The quantile suggests that any chi-square value greater than 4.76 is unlikely to be usual if the null hypothesis is true. This 4.76, around 5 means that if we make2x2table(15-5) and make2x2table(15+5) (in the following r chunk) will produce the same chi-square value. If we generate the jelly-down value more than 4.76, the chi-square value will be right on the threshold of the tail of the empirical distribution of chis-square in the above histogram.
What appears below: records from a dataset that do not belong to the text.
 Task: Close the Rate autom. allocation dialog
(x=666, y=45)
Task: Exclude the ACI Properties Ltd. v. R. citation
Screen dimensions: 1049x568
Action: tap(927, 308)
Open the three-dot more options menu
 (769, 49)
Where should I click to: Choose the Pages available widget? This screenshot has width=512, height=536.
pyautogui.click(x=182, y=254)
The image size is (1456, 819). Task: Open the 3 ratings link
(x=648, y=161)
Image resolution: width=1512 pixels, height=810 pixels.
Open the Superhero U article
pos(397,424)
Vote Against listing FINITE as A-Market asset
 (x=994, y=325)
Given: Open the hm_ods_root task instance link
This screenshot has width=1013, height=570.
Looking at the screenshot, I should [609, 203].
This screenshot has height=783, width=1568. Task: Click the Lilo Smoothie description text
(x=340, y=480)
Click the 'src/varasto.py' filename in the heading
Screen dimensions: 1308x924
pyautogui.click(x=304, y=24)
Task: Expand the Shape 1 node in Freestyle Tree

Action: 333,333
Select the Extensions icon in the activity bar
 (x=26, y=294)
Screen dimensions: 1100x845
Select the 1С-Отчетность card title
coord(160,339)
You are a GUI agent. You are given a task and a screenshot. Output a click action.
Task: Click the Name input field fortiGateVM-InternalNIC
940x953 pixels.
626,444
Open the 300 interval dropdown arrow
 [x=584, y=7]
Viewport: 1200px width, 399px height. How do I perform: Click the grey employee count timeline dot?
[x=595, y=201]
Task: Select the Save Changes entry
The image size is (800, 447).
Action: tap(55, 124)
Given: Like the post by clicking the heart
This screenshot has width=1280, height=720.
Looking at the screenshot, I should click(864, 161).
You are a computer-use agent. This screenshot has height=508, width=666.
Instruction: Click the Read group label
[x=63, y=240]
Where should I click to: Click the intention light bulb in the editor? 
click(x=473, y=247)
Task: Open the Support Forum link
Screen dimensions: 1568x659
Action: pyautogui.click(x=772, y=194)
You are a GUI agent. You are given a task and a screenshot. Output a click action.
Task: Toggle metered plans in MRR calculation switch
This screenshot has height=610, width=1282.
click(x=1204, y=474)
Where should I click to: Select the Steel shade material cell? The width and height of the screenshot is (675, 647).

# Yates correction, which would have made the chi- square test more conservative
# for small samples. Only use correct=TRUE if any one of the cells in the contingency
# table has fewer than five observations.
chisq.test(make2x2table(20), correct=FALSE)
## 
##  Pearson's Chi-squared test
## 
## data:  make2x2table(20)
## X-squared = 4.7619, df = 1, p-value = 0.0291

6.3.1 Bayesian Reasoning about Chi-Square Test

The Bayesian approach to infer the association between two categorical variables is to use the posterior distribution of the correlation. The contingencyTableBF() has four setting:

  • “sampleType=poisson”: no special plans for the marginal proportions or total cases
  • “sampleType=jointMulti”: total number is fixed
  • “sampleType=indepMulti”: marginal proportions for either row or the column are fixed
  • “sampleType=hypergeom”: marginal proportions for both row and the column are fixed

Let’s apply the Bayesian contingency test to the original toast-drop data.

library(BayesFactor)
ctBFout <- contingencyTableBF(make2x2table(20), sampleType="poisson", posterior=FALSE)
ctBFout
## Bayes factor analysis
## --------------
## [1] Non-indep. (a=1) : 4.62125 ±0%
## 
## Against denominator:
##   Null, independence, a = 1 
## ---
## Bayes factor type: BFcontingencyTable, poisson

The Bayes factor is 4.62, which is very strong evidence against the null hypothesis.

ctMCMCout <- contingencyTableBF(make2x2table(20), sampleType="poisson",
                                posterior=TRUE, iterations=10000)
summary(ctMCMCout)
## 
## Iterations = 1:10000
## Thinning interval = 1 
## Number of chains = 1 
## Sample size per chain = 10000 
## 
## 1. Empirical mean and standard deviation for each variable,
##    plus standard error of the mean:
## 
##              Mean    SD Naive SE Time-series SE
## lambda[1,1] 20.13 4.378  0.04378        0.04378
## lambda[2,1] 29.76 5.308  0.05308        0.05219
## lambda[1,2] 10.60 3.180  0.03180        0.03180
## lambda[2,2] 39.36 6.159  0.06159        0.06159
## 
## 2. Quantiles for each variable:
## 
##               2.5%    25%   50%   75% 97.5%
## lambda[1,1] 12.439 17.092 19.80 22.83 29.72
## lambda[2,1] 20.093 26.062 29.47 33.19 40.86
## lambda[1,2]  5.299  8.321 10.28 12.49 17.77
## lambda[2,2] 28.347 35.014 38.96 43.41 52.29

By looking at the posterior distribution of the correlation, we can see 95% HDI shows that the butter-down count range from 20.09 to 40.86. Let’s use the posterior distribution to create ratio of cell counts: jelly/butter for down-facing toast:

downProp <- ctMCMCout[,"lambda[1,1]"] / ctMCMCout[,"lambda[2,1]"]
hist(downProp)

The mean of this figure is around 0.667. For the second column, we can calculate the ratio of cell counts: jelly/butter for up-facing toast:

upProp <- ctMCMCout[,"lambda[1,2]"] / ctMCMCout[,"lambda[2,2]"]
hist(upProp)

Now we compare the distribution of the ratio of cell counts for down-facing toast and up-facing toast.

diffProp <- downProp - upProp
hist(diffProp)
abline(v=quantile(diffProp,c(0.025)), col="black")  # Lower bound of 95% HDI
abline(v=quantile(diffProp,c(0.975)), col="black")  # Upper bound of 95% HDI

The histogram shows how much the jelly:butter ratio decreases as we switch from down-facing toast to up-facing toast. The center is around 0.42, the 95% HDI is greater than 0 and less than 1, indicating we can reject the null hypothesis.